_YOUR ASSIGNMENT_
Copy every line from the records that holds the word "each".

_THE DATA_
----

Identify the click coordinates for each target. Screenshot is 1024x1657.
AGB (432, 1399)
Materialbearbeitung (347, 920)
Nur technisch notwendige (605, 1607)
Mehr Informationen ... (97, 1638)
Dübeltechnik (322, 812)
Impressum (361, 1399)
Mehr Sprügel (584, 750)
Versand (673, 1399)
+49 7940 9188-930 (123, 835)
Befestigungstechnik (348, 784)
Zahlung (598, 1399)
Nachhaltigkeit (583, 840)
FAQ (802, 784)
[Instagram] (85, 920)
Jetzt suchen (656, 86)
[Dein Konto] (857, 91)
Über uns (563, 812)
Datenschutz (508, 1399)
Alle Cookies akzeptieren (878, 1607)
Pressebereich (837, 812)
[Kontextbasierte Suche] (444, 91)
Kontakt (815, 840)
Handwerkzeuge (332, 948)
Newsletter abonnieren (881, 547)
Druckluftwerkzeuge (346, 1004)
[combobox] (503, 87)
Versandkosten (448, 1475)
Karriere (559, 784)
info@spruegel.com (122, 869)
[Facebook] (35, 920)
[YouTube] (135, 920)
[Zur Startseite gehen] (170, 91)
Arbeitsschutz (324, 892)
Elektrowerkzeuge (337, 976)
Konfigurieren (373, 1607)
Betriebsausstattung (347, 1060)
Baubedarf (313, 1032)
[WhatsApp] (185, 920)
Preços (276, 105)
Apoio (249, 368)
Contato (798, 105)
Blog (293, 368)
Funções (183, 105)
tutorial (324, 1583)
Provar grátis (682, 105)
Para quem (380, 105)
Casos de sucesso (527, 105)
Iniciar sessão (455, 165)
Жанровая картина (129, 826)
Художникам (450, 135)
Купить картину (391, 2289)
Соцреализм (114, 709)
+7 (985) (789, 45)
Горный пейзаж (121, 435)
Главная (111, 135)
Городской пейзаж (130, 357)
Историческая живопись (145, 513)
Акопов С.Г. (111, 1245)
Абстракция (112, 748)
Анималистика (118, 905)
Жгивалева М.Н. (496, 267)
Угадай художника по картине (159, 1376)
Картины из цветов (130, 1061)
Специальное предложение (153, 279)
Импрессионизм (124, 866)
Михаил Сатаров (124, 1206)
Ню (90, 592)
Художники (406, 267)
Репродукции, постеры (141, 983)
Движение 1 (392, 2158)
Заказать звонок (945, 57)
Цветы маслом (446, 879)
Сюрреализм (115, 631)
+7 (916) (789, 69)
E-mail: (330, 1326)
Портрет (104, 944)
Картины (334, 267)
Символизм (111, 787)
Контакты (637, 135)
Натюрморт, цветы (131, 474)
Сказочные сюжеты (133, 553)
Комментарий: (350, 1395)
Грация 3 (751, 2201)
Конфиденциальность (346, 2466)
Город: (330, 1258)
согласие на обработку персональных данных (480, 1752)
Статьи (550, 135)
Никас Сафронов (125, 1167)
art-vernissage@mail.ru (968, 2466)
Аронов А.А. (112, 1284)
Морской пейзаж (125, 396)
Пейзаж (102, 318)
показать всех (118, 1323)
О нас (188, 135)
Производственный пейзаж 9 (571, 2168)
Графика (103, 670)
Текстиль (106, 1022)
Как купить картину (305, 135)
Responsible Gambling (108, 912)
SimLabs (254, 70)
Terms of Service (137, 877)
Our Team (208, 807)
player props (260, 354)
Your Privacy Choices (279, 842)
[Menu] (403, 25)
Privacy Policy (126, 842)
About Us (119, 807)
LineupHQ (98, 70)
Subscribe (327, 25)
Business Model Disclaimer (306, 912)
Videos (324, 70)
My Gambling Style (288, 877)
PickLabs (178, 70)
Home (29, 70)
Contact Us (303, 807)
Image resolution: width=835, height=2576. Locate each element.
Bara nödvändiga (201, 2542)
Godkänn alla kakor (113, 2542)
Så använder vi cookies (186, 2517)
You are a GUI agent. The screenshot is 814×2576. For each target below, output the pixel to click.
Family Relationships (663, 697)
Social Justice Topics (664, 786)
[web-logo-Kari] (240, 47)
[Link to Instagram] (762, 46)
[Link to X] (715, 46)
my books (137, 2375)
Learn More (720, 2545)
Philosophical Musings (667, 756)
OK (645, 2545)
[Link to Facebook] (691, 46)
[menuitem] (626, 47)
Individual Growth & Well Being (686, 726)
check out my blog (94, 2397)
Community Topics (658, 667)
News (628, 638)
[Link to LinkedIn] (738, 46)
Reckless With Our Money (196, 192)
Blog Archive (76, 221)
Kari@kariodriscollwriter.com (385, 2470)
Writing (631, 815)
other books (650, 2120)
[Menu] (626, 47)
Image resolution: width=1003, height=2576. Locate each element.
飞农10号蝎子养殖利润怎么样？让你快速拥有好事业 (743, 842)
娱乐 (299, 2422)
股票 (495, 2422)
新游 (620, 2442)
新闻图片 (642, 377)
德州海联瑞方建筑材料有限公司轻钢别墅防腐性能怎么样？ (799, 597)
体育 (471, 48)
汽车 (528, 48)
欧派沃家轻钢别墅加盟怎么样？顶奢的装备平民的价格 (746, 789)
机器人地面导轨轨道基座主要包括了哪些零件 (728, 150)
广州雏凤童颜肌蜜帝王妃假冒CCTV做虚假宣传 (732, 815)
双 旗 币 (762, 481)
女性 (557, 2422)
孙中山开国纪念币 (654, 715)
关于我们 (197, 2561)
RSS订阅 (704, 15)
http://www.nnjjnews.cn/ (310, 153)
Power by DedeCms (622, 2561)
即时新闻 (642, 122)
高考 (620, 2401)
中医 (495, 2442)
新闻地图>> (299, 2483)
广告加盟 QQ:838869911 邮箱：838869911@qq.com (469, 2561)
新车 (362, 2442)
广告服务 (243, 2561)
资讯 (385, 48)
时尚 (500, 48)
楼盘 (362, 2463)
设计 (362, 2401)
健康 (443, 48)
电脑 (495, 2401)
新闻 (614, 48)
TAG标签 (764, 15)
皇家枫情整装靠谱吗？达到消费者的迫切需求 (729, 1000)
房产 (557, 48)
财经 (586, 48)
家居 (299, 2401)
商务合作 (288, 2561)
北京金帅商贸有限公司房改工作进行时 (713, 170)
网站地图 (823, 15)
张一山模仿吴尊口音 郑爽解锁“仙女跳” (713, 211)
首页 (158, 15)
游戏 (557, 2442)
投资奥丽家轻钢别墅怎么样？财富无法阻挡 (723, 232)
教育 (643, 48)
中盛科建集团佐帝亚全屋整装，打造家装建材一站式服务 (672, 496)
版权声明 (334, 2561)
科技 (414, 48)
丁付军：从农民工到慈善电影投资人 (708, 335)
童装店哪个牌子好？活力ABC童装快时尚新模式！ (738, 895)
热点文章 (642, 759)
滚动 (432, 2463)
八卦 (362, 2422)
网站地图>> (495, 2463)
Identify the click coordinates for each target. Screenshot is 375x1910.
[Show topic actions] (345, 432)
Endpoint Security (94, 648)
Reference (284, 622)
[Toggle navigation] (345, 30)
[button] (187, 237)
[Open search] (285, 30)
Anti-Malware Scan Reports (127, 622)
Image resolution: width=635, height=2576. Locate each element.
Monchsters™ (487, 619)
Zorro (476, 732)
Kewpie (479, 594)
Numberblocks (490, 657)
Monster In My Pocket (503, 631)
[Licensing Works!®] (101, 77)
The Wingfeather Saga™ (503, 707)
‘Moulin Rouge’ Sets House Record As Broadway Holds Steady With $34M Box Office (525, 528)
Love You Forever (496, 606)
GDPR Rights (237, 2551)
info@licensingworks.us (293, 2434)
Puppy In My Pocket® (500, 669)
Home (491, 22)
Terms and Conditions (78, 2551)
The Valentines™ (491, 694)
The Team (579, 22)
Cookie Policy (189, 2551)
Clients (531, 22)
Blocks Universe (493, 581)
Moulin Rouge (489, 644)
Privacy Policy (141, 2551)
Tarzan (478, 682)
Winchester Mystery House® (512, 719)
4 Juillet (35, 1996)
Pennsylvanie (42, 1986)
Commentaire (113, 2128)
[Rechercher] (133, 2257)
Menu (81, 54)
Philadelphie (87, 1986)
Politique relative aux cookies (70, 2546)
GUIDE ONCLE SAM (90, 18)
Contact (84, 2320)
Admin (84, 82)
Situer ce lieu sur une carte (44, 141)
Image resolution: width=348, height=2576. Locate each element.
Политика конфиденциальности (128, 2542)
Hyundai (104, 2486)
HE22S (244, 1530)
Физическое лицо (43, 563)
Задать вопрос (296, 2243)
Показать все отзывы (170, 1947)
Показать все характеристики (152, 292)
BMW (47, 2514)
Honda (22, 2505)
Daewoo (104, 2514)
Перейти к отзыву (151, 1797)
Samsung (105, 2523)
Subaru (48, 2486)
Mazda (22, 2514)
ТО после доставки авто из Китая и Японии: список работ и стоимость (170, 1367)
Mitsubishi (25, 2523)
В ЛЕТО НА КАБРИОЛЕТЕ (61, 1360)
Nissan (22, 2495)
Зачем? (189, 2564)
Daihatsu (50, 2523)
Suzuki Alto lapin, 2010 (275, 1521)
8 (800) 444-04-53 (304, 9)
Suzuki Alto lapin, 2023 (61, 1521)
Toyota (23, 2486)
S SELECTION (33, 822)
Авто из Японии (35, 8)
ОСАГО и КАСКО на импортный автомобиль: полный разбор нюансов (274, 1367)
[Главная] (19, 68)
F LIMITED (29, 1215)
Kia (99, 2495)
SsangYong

----

_RESULT OF THE TASK_
Identify the click coordinates for each target. Screenshot is 1024x1657.
Image resolution: width=835, height=2576. Locate each element.
You are a GUI agent. The screenshot is 814×2576. For each target below, output the pixel to click.
Image resolution: width=1003, height=2576. Locate each element.
Identify the click coordinates for each target. Screenshot is 375x1910.
Image resolution: width=635, height=2576. Locate each element.
Image resolution: width=348, height=2576. Locate each element.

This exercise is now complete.